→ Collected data
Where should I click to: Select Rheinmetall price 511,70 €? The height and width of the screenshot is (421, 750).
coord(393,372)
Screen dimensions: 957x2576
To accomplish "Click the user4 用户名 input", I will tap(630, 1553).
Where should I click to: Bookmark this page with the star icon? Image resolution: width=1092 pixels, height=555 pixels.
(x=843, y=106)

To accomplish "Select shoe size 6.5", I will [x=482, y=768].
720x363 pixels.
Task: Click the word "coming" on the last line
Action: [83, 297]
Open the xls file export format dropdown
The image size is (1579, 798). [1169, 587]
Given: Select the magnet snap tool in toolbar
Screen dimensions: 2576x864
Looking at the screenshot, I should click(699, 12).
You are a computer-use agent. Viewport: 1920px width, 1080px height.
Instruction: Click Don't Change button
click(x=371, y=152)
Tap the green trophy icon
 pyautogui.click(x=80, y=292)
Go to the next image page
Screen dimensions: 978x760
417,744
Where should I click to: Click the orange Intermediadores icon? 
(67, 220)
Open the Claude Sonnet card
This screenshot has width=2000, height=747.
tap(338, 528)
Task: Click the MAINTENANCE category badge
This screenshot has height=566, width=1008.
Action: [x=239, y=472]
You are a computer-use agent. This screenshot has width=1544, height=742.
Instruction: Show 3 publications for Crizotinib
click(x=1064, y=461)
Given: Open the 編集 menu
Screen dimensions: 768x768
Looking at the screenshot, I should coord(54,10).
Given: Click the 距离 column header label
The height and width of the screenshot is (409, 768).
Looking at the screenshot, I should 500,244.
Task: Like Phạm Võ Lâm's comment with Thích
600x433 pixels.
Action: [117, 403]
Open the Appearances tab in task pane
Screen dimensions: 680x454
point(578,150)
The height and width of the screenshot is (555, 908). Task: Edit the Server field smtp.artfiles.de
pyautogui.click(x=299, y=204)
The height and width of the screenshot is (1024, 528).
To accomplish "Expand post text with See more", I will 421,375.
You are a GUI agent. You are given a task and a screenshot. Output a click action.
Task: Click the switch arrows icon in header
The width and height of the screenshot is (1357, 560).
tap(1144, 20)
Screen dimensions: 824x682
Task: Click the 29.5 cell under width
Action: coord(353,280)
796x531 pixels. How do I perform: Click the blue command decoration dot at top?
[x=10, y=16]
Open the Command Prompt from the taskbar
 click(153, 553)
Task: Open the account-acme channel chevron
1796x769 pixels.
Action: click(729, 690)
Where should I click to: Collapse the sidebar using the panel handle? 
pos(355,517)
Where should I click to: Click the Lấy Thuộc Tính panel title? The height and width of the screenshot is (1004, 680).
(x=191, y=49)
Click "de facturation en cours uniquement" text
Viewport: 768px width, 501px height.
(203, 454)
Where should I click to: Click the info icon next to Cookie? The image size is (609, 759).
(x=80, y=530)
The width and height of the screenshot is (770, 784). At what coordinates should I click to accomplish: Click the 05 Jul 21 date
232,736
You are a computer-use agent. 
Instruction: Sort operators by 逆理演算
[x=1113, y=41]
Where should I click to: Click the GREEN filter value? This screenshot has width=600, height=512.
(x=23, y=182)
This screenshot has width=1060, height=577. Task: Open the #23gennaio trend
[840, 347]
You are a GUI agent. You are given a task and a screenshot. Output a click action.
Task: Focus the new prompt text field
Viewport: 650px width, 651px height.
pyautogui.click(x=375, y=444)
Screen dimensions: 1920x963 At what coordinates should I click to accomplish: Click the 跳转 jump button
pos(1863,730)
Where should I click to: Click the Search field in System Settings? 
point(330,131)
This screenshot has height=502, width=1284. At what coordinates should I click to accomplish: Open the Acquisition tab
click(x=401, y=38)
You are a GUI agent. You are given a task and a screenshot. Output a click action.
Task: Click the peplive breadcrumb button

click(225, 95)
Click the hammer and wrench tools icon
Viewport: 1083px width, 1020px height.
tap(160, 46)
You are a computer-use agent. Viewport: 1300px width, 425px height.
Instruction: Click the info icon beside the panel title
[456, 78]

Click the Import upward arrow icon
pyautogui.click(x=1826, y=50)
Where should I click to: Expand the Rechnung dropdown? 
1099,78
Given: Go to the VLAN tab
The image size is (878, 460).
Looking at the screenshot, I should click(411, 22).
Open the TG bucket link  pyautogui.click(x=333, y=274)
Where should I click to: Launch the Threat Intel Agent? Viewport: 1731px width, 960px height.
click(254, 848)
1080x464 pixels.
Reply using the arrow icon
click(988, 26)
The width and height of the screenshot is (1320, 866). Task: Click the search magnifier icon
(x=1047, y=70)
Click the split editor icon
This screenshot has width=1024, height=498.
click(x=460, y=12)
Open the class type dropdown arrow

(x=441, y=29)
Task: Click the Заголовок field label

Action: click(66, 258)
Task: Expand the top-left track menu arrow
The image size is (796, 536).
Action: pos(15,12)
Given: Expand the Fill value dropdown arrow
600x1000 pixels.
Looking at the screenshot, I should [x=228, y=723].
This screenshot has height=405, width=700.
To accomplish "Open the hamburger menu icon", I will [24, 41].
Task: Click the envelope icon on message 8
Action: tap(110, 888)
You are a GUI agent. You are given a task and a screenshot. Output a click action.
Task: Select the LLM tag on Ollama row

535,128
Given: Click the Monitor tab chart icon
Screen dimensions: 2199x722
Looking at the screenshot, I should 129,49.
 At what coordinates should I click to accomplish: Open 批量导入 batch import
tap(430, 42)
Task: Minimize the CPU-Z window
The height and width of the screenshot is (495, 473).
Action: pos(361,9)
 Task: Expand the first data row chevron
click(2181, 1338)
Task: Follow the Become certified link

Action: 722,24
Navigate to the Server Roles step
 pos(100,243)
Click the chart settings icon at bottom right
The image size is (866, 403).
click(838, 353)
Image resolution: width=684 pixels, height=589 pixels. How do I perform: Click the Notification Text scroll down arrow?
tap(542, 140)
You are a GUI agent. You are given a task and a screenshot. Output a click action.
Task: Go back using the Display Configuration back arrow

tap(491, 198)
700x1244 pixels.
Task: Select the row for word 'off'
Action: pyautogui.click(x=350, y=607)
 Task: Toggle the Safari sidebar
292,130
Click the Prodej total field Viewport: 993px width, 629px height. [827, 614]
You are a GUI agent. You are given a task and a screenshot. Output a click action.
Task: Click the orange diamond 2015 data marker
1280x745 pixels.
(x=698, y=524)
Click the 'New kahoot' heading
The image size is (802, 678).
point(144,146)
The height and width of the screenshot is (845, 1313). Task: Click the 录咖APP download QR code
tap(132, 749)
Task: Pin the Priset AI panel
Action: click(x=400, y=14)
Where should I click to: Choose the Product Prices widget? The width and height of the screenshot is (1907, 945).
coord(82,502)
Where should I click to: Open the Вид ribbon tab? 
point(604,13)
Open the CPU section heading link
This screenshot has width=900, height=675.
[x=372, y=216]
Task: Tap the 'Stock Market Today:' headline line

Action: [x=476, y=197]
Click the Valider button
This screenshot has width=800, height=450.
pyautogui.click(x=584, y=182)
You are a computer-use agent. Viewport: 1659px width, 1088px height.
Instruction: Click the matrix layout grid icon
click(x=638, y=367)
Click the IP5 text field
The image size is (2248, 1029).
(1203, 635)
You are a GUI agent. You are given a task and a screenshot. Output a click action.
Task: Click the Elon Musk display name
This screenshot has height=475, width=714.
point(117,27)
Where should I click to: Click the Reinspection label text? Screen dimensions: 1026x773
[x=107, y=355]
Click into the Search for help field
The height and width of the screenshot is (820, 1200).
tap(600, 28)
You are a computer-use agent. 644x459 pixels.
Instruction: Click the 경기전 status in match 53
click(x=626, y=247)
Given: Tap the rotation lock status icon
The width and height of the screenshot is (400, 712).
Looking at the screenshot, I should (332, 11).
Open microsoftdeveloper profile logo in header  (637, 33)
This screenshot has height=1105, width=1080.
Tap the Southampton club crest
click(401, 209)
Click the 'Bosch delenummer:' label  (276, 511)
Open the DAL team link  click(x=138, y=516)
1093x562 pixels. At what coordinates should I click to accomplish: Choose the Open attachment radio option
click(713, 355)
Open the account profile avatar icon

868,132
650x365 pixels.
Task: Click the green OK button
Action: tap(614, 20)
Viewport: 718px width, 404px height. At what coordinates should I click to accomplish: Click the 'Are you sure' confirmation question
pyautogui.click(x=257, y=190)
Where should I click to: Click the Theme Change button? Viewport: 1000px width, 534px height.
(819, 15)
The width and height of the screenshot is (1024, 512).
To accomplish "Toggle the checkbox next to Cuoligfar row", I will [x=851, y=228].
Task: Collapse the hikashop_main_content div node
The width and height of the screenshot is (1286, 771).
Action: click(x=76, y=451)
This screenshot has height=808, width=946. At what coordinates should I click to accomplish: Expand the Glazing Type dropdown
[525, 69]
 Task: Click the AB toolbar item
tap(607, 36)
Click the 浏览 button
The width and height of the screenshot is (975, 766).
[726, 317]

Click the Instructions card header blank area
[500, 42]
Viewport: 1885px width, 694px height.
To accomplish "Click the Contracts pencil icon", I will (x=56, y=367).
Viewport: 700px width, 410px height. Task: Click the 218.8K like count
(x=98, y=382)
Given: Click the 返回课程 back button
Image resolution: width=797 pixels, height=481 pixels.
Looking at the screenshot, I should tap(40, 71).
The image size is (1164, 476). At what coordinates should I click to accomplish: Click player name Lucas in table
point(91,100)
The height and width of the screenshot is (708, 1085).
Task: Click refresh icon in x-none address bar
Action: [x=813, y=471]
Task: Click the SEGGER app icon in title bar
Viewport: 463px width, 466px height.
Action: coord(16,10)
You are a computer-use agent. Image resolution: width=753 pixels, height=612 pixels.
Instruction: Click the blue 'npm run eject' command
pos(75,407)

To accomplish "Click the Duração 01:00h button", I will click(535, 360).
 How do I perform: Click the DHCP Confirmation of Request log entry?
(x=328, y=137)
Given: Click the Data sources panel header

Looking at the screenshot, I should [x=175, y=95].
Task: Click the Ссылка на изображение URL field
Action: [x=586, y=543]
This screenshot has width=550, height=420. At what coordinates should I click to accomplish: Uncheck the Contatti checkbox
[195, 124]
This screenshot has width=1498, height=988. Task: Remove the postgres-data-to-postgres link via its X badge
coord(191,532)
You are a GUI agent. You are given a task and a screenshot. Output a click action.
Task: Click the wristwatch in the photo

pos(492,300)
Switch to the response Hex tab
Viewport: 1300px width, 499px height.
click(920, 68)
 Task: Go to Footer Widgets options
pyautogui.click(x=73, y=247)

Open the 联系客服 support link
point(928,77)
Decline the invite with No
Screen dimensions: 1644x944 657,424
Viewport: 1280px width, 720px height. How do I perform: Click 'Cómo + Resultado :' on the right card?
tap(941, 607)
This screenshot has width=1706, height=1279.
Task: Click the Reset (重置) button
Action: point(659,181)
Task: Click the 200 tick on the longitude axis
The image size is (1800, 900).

→ Work item
Starting with the line with "You are a computer-use agent. 644x459 pixels." above and going on through the line with "Task: Collapse the", transcribe every line exactly, both ends included, and add nothing.

→ Task solution
You are a computer-use agent. 644x459 pixels.
Instruction: Click the 경기전 status in match 53
click(x=626, y=247)
Given: Tap the rotation lock status icon
The width and height of the screenshot is (400, 712).
Looking at the screenshot, I should (332, 11).
Open microsoftdeveloper profile logo in header  (637, 33)
This screenshot has height=1105, width=1080.
Tap the Southampton club crest
click(401, 209)
Click the 'Bosch delenummer:' label  (276, 511)
Open the DAL team link  click(x=138, y=516)
1093x562 pixels. At what coordinates should I click to accomplish: Choose the Open attachment radio option
click(713, 355)
Open the account profile avatar icon

868,132
650x365 pixels.
Task: Click the green OK button
Action: tap(614, 20)
Viewport: 718px width, 404px height. At what coordinates should I click to accomplish: Click the 'Are you sure' confirmation question
pyautogui.click(x=257, y=190)
Where should I click to: Click the Theme Change button? Viewport: 1000px width, 534px height.
(819, 15)
The width and height of the screenshot is (1024, 512).
To accomplish "Toggle the checkbox next to Cuoligfar row", I will [x=851, y=228].
Task: Collapse the hikashop_main_content div node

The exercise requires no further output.